GOAL OF THE EXERCISE: Could you retype every line of the data underneath without altering anything?

┏━━

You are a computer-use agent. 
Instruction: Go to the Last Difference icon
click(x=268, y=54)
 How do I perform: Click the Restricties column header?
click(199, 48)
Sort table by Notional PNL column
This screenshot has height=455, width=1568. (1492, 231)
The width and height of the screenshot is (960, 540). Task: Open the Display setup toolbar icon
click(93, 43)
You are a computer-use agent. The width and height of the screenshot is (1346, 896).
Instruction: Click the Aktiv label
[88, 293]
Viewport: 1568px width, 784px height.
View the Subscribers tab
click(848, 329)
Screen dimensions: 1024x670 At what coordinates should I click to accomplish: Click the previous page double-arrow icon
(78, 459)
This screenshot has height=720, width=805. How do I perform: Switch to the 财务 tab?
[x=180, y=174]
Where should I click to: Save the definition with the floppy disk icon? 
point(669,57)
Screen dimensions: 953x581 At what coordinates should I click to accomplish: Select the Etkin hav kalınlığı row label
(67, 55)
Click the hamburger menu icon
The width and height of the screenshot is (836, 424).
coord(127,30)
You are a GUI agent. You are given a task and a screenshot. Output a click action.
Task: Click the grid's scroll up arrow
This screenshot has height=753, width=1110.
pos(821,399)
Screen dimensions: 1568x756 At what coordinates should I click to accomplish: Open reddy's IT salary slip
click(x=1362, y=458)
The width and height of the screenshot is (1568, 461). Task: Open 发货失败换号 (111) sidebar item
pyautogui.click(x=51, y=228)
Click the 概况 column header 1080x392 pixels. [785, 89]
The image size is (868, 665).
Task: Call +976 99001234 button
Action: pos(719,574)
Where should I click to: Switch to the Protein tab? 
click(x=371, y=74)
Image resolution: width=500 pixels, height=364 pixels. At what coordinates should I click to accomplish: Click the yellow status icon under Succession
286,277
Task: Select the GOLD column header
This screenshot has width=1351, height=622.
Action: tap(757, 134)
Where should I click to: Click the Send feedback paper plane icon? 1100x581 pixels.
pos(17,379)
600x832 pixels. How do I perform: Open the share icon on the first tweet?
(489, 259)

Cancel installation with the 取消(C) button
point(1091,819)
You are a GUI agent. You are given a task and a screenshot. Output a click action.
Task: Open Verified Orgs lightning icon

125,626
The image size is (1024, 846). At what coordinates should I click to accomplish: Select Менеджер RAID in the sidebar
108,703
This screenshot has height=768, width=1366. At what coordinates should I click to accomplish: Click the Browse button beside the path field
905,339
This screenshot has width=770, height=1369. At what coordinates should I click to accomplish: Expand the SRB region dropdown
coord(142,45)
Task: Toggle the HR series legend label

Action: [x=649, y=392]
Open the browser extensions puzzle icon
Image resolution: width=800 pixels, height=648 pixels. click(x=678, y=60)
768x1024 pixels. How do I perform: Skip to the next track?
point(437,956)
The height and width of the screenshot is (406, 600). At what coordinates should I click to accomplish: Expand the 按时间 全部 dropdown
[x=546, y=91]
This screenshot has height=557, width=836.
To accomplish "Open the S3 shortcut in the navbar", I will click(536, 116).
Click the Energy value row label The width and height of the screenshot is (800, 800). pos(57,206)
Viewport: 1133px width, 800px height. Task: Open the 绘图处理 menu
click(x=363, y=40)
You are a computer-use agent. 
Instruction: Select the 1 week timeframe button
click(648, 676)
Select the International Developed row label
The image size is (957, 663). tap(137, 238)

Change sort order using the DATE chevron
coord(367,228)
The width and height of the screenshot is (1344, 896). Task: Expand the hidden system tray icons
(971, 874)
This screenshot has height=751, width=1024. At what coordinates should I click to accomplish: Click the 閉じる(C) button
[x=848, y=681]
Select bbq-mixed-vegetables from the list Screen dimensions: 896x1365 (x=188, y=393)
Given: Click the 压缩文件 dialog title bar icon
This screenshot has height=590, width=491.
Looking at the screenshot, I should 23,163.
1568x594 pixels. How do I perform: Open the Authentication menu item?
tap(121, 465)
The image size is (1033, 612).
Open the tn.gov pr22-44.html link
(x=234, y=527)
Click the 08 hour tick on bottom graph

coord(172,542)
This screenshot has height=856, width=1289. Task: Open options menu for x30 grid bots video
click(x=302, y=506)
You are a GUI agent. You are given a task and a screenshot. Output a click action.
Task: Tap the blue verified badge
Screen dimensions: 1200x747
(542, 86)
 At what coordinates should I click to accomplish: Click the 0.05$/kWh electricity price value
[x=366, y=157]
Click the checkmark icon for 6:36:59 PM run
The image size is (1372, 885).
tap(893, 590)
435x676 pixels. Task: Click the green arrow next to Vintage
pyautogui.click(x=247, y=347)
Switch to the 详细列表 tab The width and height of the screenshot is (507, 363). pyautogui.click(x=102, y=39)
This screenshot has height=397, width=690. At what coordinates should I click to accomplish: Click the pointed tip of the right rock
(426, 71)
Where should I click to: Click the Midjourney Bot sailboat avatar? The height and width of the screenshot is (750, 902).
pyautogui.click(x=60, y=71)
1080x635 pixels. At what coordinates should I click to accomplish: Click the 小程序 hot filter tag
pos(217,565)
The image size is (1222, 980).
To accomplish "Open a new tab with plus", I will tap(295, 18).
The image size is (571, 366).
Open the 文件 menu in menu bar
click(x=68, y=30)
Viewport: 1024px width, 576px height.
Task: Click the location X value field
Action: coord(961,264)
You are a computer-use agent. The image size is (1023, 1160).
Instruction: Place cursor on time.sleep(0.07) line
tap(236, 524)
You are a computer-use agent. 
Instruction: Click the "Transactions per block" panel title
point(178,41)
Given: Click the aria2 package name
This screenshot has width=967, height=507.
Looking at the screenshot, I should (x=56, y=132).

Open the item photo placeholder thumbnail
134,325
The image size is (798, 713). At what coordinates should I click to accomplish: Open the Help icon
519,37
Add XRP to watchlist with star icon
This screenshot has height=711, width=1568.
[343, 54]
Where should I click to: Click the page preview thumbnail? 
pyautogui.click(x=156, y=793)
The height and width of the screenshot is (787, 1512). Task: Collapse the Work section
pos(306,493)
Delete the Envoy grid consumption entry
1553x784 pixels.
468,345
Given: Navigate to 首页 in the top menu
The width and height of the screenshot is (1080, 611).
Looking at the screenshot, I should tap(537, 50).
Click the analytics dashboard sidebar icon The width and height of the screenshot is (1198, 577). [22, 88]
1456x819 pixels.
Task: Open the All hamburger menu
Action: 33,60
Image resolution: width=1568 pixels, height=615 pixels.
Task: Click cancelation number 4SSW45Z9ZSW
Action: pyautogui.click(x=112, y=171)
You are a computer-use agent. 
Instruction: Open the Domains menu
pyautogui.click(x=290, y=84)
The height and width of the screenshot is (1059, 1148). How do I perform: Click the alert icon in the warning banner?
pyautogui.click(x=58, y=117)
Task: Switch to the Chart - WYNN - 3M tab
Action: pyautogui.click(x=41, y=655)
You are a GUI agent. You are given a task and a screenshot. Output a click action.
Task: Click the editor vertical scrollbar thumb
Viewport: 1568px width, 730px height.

┗━━

TASK RESPONSE:
You are a computer-use agent. 
Instruction: Go to the Last Difference icon
click(x=268, y=54)
 How do I perform: Click the Restricties column header?
click(199, 48)
Sort table by Notional PNL column
This screenshot has height=455, width=1568. (1492, 231)
The width and height of the screenshot is (960, 540). Task: Open the Display setup toolbar icon
click(93, 43)
You are a computer-use agent. The width and height of the screenshot is (1346, 896).
Instruction: Click the Aktiv label
[88, 293]
Viewport: 1568px width, 784px height.
View the Subscribers tab
click(848, 329)
Screen dimensions: 1024x670 At what coordinates should I click to accomplish: Click the previous page double-arrow icon
(78, 459)
This screenshot has height=720, width=805. How do I perform: Switch to the 财务 tab?
[x=180, y=174]
Where should I click to: Save the definition with the floppy disk icon? 
point(669,57)
Screen dimensions: 953x581 At what coordinates should I click to accomplish: Select the Etkin hav kalınlığı row label
(67, 55)
Click the hamburger menu icon
The width and height of the screenshot is (836, 424).
coord(127,30)
You are a GUI agent. You are given a task and a screenshot. Output a click action.
Task: Click the grid's scroll up arrow
This screenshot has height=753, width=1110.
pos(821,399)
Screen dimensions: 1568x756 At what coordinates should I click to accomplish: Open reddy's IT salary slip
click(x=1362, y=458)
The width and height of the screenshot is (1568, 461). Task: Open 发货失败换号 (111) sidebar item
pyautogui.click(x=51, y=228)
Click the 概况 column header 1080x392 pixels. [785, 89]
The image size is (868, 665).
Task: Call +976 99001234 button
Action: pos(719,574)
Where should I click to: Switch to the Protein tab? 
click(x=371, y=74)
Image resolution: width=500 pixels, height=364 pixels. At what coordinates should I click to accomplish: Click the yellow status icon under Succession
286,277
Task: Select the GOLD column header
This screenshot has width=1351, height=622.
Action: tap(757, 134)
Where should I click to: Click the Send feedback paper plane icon? 1100x581 pixels.
pos(17,379)
600x832 pixels. How do I perform: Open the share icon on the first tweet?
(489, 259)

Cancel installation with the 取消(C) button
point(1091,819)
You are a GUI agent. You are given a task and a screenshot. Output a click action.
Task: Open Verified Orgs lightning icon

125,626
The image size is (1024, 846). At what coordinates should I click to accomplish: Select Менеджер RAID in the sidebar
108,703
This screenshot has height=768, width=1366. At what coordinates should I click to accomplish: Click the Browse button beside the path field
905,339
This screenshot has width=770, height=1369. At what coordinates should I click to accomplish: Expand the SRB region dropdown
coord(142,45)
Task: Toggle the HR series legend label

Action: [x=649, y=392]
Open the browser extensions puzzle icon
Image resolution: width=800 pixels, height=648 pixels. click(x=678, y=60)
768x1024 pixels. How do I perform: Skip to the next track?
point(437,956)
The height and width of the screenshot is (406, 600). At what coordinates should I click to accomplish: Expand the 按时间 全部 dropdown
[x=546, y=91]
This screenshot has height=557, width=836.
To accomplish "Open the S3 shortcut in the navbar", I will click(536, 116).
Click the Energy value row label The width and height of the screenshot is (800, 800). pos(57,206)
Viewport: 1133px width, 800px height. Task: Open the 绘图处理 menu
click(x=363, y=40)
You are a computer-use agent. 
Instruction: Select the 1 week timeframe button
click(648, 676)
Select the International Developed row label
The image size is (957, 663). tap(137, 238)

Change sort order using the DATE chevron
coord(367,228)
The width and height of the screenshot is (1344, 896). Task: Expand the hidden system tray icons
(971, 874)
This screenshot has height=751, width=1024. At what coordinates should I click to accomplish: Click the 閉じる(C) button
[x=848, y=681]
Select bbq-mixed-vegetables from the list Screen dimensions: 896x1365 (x=188, y=393)
Given: Click the 压缩文件 dialog title bar icon
This screenshot has height=590, width=491.
Looking at the screenshot, I should 23,163.
1568x594 pixels. How do I perform: Open the Authentication menu item?
tap(121, 465)
The image size is (1033, 612).
Open the tn.gov pr22-44.html link
(x=234, y=527)
Click the 08 hour tick on bottom graph

coord(172,542)
This screenshot has height=856, width=1289. Task: Open options menu for x30 grid bots video
click(x=302, y=506)
You are a GUI agent. You are given a task and a screenshot. Output a click action.
Task: Tap the blue verified badge
Screen dimensions: 1200x747
(542, 86)
 At what coordinates should I click to accomplish: Click the 0.05$/kWh electricity price value
[x=366, y=157]
Click the checkmark icon for 6:36:59 PM run
The image size is (1372, 885).
tap(893, 590)
435x676 pixels. Task: Click the green arrow next to Vintage
pyautogui.click(x=247, y=347)
Switch to the 详细列表 tab The width and height of the screenshot is (507, 363). pyautogui.click(x=102, y=39)
This screenshot has height=397, width=690. At what coordinates should I click to accomplish: Click the pointed tip of the right rock
(426, 71)
Where should I click to: Click the Midjourney Bot sailboat avatar? The height and width of the screenshot is (750, 902).
pyautogui.click(x=60, y=71)
1080x635 pixels. At what coordinates should I click to accomplish: Click the 小程序 hot filter tag
pos(217,565)
The image size is (1222, 980).
To accomplish "Open a new tab with plus", I will tap(295, 18).
The image size is (571, 366).
Open the 文件 menu in menu bar
click(x=68, y=30)
Viewport: 1024px width, 576px height.
Task: Click the location X value field
Action: coord(961,264)
You are a computer-use agent. The image size is (1023, 1160).
Instruction: Place cursor on time.sleep(0.07) line
tap(236, 524)
You are a computer-use agent. 
Instruction: Click the "Transactions per block" panel title
point(178,41)
Given: Click the aria2 package name
This screenshot has width=967, height=507.
Looking at the screenshot, I should (x=56, y=132).

Open the item photo placeholder thumbnail
134,325
The image size is (798, 713). At what coordinates should I click to accomplish: Open the Help icon
519,37
Add XRP to watchlist with star icon
This screenshot has height=711, width=1568.
[343, 54]
Where should I click to: Click the page preview thumbnail? 
pyautogui.click(x=156, y=793)
The height and width of the screenshot is (787, 1512). Task: Collapse the Work section
pos(306,493)
Delete the Envoy grid consumption entry
1553x784 pixels.
468,345
Given: Navigate to 首页 in the top menu
The width and height of the screenshot is (1080, 611).
Looking at the screenshot, I should tap(537, 50).
Click the analytics dashboard sidebar icon The width and height of the screenshot is (1198, 577). [22, 88]
1456x819 pixels.
Task: Open the All hamburger menu
Action: 33,60
Image resolution: width=1568 pixels, height=615 pixels.
Task: Click cancelation number 4SSW45Z9ZSW
Action: pyautogui.click(x=112, y=171)
You are a computer-use agent. 
Instruction: Open the Domains menu
pyautogui.click(x=290, y=84)
The height and width of the screenshot is (1059, 1148). How do I perform: Click the alert icon in the warning banner?
pyautogui.click(x=58, y=117)
Task: Switch to the Chart - WYNN - 3M tab
Action: pyautogui.click(x=41, y=655)
You are a GUI agent. You are given a task and a screenshot. Output a click action.
Task: Click the editor vertical scrollbar thumb
Viewport: 1568px width, 730px height.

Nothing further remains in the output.